Die Konferenz hat am 01.02.2007 die „
Empfehlung der Kultusministerkonferenz zur kulturellen Kinder- und Jugendbildung“ verabschiedet. Wesentliche Aussage der Empfehlung ist der Vorschlag einer gemeinsamen Agenda aller an der kulturellen Kinder- und Jugendbildung beteiligten gesellschaftlichen Kräfte, um trotz knapper öffentlicher Mittel die kulturelle Kompetenz der Jugend zu fördern. Aufgabe der Politik sollte es dabei sein, Rahmenbedingungen für eine Entfaltung der einzelnen Initiativen zu verbessern oder zu schaffen, die Nachhaltigkeit geeigneter Ansätze durch konkrete staatliche Maßnahmen sicherzustellen und eine Vorbildfunktion einzunehmen. Mit der Verabschiedung der Empfehlung hat die Kultusministerkonferenz zugleich angeregt, die Entwicklung der kulturellen Kinder- und Jugendbildung kritisch und fördernd zu begleiten, empfehlenswerte Beispiele und Angebote lokaler, regionaler und überregionaler Netzwerke hervorzuheben sowie ggf. weiterführende Empfehlungen vorzubereiten.
Ein Blick auf die bestehenden Kooperationen im Bereich der kulturellen Bildung bestätigt, dass die kulturelle Bildung im Alltag von Schulen und Kultureinrichtungen seit vielen Jahren fest etabliert ist. Eine Vielzahl von Programmen und Maßnahmen hat Wahrnehmung und Bewusstsein dafür geschärft, dass kulturelle Erfahrungen und Kenntnisse unverzichtbar für die Persönlichkeitsentwicklung von Kindern und Jugendlichen sind, Tausende von Projekten stellen jährlich die Kreativität und das Engagement von Einrichtungen und Mitwirkenden eindrucksvoll unter Beweis. Schulen bieten Schülerinnen und Schülern sowohl im Regelunterricht als auch mit Zusatzangeboten vielfältige Möglichkeiten, das eigene kreative Potential zu entfalten. Vereinbarungen und Lehrpläne bilden den Bezugsrahmen. Schwerpunkt- bzw. Profilschulen verstärken das Angebot. Vor allem Grund- und Ganztagsschulen ermöglichen zahlreiche Aktivitäten, sowohl in den Schulen selbst als auch in den Kultureinrichtungen als außerschulischen Lernorten.

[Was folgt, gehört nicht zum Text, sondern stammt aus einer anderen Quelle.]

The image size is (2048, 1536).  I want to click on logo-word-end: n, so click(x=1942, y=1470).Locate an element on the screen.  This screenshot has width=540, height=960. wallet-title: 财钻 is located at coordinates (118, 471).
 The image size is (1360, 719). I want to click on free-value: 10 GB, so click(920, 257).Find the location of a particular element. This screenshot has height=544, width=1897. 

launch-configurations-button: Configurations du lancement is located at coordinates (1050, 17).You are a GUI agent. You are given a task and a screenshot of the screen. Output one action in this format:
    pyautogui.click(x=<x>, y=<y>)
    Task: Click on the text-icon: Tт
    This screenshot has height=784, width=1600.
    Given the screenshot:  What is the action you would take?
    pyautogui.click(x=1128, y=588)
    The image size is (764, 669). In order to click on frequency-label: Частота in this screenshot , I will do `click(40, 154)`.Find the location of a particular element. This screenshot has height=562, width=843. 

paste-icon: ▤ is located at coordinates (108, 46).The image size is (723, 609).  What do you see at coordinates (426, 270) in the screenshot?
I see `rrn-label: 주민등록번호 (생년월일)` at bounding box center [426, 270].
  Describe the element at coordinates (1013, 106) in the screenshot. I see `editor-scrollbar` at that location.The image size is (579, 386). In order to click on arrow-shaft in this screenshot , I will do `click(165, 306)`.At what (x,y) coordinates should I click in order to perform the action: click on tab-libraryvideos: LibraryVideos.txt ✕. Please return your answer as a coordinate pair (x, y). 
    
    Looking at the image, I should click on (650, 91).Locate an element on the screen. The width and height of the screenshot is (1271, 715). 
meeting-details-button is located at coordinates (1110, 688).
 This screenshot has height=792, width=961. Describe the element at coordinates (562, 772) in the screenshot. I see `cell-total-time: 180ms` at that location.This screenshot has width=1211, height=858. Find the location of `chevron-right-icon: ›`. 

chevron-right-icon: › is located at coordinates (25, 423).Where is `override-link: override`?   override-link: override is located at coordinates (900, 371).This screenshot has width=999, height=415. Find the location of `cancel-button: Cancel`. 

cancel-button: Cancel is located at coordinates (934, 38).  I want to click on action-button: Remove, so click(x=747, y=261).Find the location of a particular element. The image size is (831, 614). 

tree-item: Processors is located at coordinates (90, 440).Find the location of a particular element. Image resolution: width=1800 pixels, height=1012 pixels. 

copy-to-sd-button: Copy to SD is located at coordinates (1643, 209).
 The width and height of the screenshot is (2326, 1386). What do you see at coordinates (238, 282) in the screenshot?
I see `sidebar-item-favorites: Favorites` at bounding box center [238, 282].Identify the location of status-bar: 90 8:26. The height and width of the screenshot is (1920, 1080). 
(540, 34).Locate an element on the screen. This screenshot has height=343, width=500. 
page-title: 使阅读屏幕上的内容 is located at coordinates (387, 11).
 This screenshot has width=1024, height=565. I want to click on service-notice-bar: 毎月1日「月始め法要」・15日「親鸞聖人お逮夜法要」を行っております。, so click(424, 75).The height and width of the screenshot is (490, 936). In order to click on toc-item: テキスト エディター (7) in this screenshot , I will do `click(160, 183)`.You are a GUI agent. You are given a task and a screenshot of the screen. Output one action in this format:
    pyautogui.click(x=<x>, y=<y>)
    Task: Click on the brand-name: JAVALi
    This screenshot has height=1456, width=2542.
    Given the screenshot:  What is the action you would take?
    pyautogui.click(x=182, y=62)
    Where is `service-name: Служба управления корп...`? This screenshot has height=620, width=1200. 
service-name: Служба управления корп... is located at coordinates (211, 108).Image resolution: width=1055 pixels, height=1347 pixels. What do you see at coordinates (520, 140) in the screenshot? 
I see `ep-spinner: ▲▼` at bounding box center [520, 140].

Im Juni 2012 haben die Kultusministerkonferenz und das Bundesministerium für Bildung und Forschung gemeinsam mit dem Deutschen Institut für internationale pädagogische Forschung (DIpF) den Bericht „Bildung in Deutschland 2012“ vorgestellt. Dieser 4.
Bildungsbericht widmet sich in seinem Schwerpunktkapitel dem Thema „Kulturelle/musisch/ästhetische Bildung im Lebenslauf". Im Oktober d.J. fand das diesjährige Kamingespräch der Kultusministerkonferenz zum Thema Kultur und Schule statt und ist auf überaus großes Interesse und Resonanz gestoßen. Als Resümee will die Kultusministerkonferenz anknüpfend an die KMK-Empfehlung zur kulturellen Kinder- und Jugendbildung von 2007 die Beratungen mit Blick auf eine optimierte Umsetzung der beschlossenen Maßnahmen fortführen.